PROVIDED DATA:
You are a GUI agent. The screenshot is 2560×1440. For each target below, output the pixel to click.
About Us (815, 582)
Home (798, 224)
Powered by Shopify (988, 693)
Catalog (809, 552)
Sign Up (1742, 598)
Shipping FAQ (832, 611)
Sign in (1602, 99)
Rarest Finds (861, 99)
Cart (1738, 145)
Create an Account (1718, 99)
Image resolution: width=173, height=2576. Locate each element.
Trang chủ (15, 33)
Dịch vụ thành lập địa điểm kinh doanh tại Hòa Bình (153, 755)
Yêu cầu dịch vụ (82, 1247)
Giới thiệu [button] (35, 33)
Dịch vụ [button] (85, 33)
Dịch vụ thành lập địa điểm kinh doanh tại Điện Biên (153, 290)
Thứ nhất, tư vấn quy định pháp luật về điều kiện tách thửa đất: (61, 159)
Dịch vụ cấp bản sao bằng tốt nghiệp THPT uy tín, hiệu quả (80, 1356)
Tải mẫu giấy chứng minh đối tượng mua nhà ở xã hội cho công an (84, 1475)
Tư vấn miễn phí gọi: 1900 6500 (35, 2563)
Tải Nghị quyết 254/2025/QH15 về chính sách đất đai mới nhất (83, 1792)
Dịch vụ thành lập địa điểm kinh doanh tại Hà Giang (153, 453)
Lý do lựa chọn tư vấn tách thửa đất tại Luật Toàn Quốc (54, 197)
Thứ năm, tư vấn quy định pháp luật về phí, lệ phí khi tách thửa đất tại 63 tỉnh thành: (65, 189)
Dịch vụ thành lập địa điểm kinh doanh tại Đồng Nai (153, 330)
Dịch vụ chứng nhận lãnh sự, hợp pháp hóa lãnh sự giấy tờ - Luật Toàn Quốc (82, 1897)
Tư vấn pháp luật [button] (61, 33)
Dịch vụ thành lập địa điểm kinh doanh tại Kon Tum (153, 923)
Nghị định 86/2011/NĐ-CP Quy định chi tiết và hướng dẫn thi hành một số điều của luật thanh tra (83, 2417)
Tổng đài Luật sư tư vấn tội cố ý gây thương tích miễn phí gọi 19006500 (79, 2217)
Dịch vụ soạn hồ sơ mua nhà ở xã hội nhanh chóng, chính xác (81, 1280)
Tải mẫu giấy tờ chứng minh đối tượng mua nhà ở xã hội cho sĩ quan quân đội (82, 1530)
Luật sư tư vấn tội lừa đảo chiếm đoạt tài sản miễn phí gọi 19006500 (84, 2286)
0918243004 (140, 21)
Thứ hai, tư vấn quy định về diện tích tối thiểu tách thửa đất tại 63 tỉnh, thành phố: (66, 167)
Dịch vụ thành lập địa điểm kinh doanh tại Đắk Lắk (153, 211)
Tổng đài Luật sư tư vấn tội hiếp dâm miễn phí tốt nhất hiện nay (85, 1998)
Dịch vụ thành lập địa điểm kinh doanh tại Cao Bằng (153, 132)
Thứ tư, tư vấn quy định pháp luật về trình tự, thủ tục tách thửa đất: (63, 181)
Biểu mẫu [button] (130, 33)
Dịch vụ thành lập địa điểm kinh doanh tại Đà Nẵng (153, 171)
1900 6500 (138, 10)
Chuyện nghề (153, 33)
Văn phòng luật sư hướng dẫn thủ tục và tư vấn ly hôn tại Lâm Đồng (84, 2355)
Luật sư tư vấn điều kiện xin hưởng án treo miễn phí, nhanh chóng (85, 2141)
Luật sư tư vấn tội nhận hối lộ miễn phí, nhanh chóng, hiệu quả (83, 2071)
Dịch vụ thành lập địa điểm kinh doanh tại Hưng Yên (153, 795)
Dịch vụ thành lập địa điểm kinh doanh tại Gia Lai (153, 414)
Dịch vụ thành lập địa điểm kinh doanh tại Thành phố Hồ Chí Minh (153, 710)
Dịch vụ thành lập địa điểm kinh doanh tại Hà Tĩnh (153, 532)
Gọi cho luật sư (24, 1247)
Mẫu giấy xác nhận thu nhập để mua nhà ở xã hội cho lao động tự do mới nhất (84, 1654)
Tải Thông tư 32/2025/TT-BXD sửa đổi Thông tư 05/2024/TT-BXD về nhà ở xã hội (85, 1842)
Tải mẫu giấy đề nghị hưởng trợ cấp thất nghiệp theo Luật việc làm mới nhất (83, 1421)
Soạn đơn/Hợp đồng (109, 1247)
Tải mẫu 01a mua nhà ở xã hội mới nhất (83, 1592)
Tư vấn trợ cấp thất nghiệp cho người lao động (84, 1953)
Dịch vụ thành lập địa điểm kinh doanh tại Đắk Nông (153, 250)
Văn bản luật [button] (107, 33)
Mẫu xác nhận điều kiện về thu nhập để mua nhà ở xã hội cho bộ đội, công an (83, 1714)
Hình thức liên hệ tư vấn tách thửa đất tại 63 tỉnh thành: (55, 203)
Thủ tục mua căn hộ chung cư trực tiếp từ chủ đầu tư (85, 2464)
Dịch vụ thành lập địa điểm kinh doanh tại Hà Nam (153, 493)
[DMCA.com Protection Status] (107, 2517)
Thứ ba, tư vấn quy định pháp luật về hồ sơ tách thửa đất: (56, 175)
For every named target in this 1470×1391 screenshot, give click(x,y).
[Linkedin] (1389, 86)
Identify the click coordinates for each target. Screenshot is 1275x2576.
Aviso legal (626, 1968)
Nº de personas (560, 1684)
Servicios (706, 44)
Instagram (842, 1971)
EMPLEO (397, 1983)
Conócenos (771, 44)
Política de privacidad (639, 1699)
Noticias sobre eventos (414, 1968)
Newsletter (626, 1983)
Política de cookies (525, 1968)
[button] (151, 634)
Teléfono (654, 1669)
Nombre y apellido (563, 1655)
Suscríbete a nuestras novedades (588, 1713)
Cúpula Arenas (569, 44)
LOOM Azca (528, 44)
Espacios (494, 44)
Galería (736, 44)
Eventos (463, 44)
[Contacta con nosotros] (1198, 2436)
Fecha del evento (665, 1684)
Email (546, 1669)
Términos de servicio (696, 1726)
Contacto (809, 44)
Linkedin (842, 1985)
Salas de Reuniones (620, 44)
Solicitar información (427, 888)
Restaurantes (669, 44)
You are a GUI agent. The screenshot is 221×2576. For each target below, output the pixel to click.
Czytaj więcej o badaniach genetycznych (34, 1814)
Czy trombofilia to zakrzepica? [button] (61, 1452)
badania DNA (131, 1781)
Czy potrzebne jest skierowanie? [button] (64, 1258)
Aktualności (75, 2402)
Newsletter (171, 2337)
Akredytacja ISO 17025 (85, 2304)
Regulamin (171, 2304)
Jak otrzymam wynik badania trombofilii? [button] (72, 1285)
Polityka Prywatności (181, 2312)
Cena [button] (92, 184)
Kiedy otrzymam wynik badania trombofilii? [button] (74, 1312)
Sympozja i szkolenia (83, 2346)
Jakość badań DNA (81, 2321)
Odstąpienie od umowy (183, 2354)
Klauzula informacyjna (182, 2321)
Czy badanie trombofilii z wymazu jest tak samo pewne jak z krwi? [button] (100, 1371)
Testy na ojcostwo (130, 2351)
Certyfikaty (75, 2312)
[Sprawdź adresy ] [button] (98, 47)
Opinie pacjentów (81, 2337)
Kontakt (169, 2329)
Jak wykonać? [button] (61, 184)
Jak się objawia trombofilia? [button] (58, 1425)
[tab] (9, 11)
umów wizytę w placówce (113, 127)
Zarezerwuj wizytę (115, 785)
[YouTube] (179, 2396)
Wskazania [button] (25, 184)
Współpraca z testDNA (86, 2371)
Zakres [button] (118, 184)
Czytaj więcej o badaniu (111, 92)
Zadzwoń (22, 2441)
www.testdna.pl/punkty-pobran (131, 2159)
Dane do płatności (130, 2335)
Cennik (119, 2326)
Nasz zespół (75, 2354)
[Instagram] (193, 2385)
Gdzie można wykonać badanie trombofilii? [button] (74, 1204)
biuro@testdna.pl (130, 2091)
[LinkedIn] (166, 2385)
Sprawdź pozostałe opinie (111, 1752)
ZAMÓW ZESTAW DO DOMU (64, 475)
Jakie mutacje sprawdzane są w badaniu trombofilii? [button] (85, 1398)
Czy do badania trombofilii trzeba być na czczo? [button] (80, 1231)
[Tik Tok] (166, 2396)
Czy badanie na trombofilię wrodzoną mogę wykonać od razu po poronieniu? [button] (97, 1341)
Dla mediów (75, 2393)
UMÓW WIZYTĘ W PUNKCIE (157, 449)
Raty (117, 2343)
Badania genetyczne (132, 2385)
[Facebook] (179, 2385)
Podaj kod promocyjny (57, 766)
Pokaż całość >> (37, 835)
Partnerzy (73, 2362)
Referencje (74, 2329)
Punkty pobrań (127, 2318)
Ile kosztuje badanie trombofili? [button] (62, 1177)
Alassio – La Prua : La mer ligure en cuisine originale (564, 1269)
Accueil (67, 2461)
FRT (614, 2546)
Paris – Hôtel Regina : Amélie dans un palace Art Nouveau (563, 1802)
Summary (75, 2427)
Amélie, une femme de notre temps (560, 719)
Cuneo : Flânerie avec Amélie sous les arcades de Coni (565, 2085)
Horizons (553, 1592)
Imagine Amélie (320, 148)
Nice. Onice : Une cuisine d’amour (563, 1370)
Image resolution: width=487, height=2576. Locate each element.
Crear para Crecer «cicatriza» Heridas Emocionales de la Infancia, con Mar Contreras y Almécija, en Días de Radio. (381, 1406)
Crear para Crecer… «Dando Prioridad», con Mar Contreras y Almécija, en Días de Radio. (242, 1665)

TASK OBJECTIVE: Reproduce the lines above, beginning at the line with "Mẫu giấy xác" and stopping after the line with "Tải mẫu 01a", exactly as they are.

TASK OUTPUT:
Mẫu giấy xác nhận thu nhập để mua nhà ở xã hội cho lao động tự do mới nhất (84, 1654)
Tải Thông tư 32/2025/TT-BXD sửa đổi Thông tư 05/2024/TT-BXD về nhà ở xã hội (85, 1842)
Tải mẫu giấy đề nghị hưởng trợ cấp thất nghiệp theo Luật việc làm mới nhất (83, 1421)
Soạn đơn/Hợp đồng (109, 1247)
Tải mẫu 01a mua nhà ở xã hội mới nhất (83, 1592)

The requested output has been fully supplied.